• Day 59
    • Principle: Christ perfectly finished His work on earth.  
    • Read: 2 Nephi 21:1 - 22:6
      •  Doctrine and Covenants 113 is a helpful section in understanding of these chapters.  As you study the judgement, how does the atonement of Jesus lead to righteous judgment?
    • Frederic W. Farrar shared an understanding of crucifixion:
      • “Death by crucifixion seems to include all that pain and death can have of horrible and ghastly—dizziness, cramp, thirst, starvation, sleeplessness, traumatic fever, tetanus, publicity of shame, long continuance of torment, horror of anticipation, mortification of untended wounds—all intensified just up to the point at which they can be endured at all, but all stopping just short of the point which would give to the sufferer the relief of unconsciousness. The unnatural position made every movement painful; the lacerated veins and crushed tendons throbbed with incessant anguish; the wounds, inflamed by exposure, gradually gangrened; the arteries—especially of the head and stomach—became swollen and oppressed with surcharged blood; and while each variety of misery went on gradually increasing, there was added to them the intolerable pang of a burning and raging thirst; and all these physical complications caused an internal excitement and anxiety, which made the prospect of death itself—of death, the awful unknown enemy, at whose approach man usually shudders most—bear the aspect of a delicious and exquisite release.
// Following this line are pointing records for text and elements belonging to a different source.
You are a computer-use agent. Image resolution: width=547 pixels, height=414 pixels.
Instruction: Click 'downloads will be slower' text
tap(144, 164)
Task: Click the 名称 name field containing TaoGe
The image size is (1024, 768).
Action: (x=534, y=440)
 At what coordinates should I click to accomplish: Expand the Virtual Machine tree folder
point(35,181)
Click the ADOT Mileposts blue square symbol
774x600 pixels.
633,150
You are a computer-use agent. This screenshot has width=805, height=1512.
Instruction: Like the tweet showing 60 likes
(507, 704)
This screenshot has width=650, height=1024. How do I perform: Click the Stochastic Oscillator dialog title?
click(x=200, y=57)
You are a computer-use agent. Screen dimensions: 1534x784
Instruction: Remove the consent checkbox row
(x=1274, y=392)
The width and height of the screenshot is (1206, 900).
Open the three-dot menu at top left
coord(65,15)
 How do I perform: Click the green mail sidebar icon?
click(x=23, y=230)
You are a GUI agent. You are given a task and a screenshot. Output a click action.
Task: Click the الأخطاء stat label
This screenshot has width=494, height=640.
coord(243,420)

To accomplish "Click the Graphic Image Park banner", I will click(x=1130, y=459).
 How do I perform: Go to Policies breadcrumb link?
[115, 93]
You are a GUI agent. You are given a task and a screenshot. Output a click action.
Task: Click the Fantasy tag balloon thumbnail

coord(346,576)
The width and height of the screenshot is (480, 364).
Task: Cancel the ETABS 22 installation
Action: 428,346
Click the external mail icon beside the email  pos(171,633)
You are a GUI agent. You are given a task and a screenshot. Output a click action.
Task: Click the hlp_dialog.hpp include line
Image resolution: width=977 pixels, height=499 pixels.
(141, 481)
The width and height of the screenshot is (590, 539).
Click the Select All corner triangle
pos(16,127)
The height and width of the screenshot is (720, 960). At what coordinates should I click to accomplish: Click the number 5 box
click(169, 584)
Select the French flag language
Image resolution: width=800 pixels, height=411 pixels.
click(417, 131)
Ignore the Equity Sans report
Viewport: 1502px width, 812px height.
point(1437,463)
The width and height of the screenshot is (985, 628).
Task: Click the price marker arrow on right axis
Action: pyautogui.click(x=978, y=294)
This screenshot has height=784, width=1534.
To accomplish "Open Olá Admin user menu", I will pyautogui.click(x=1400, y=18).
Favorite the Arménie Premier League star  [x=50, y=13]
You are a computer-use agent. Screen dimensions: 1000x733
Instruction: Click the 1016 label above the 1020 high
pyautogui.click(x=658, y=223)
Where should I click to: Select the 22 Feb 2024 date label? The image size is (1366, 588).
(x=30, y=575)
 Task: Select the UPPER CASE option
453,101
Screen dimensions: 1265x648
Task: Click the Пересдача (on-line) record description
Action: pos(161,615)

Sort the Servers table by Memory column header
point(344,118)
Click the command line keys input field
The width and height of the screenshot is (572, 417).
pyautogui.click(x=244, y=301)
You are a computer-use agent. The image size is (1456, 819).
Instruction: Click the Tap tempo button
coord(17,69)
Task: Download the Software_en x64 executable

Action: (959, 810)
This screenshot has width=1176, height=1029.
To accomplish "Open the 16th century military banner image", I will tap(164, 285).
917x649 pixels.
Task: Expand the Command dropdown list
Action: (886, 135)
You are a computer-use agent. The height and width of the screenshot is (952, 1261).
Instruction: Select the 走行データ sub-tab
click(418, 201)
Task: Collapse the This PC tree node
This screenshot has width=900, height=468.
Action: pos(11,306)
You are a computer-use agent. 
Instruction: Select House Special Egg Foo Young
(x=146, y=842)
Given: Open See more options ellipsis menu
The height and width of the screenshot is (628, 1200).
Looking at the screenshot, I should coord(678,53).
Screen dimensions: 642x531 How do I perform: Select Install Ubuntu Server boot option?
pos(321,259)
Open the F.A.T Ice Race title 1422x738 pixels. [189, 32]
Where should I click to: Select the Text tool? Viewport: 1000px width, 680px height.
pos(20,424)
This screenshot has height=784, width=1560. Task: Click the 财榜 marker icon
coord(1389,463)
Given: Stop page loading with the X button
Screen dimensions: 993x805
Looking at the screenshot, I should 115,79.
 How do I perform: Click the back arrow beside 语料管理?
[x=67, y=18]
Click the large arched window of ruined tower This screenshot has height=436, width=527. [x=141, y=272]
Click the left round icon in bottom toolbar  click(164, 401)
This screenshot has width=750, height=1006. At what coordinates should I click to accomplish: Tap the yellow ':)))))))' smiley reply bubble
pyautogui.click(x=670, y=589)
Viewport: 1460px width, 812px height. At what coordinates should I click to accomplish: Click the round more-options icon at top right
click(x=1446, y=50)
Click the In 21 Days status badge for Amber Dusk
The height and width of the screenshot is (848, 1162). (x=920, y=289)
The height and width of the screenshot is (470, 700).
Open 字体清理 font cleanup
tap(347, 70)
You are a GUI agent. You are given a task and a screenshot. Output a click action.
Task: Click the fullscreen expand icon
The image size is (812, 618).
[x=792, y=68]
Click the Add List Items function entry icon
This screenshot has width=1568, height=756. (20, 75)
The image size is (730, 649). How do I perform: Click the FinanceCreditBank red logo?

        “Such was the death to which Christ was doomed” (Frederic W. Farrar, The Life of Christ [1964], 641).

    • While on the cross Jesus said seven statements.  Read the following scriptures and write down the seven statements.
    • Jeffrey R. Holland said:
      • “When the uttermost farthing had then been paid, when Christ’s determination to be faithful was as obvious as it was utterly invincible, finally and mercifully, it was ‘finished’ [see John 19:30]. Against all odds and with none to help or uphold Him, Jesus of Nazareth, the living Son of the living God, restored physical life where death had held sway and brought joyful, spiritual redemption out of sin, hellish darkness, and despair. With faith in the God He knew was there, He could say in triumph, ‘Father, into thy hands I commend my spirit’ [Luke 23:46]” (“None Were with Him,” Ensign or Liahona, May 2009, 88).
    • Robert D. Hales taught:
      • “Jesus chose not to be released from this world until He had endured to the end and completed the mission He had been sent to accomplish for mankind. Upon the cross of Calvary, Jesus commended His spirit to His Father with a simple statement, ‘It is finished’ (John 19:30). Having endured to the end, He was released from mortality.

        “We too must endure to the end” (“The Covenant of Baptism: To Be in the Kingdom and of the Kingdom,”Ensign, Nov. 2000, 6).

      • What does the phrase "It is finished" mean to you?
      • What do you learn from Christ's example on the cross?
      • How can you strengthen your appreciation for what Christ has done for you?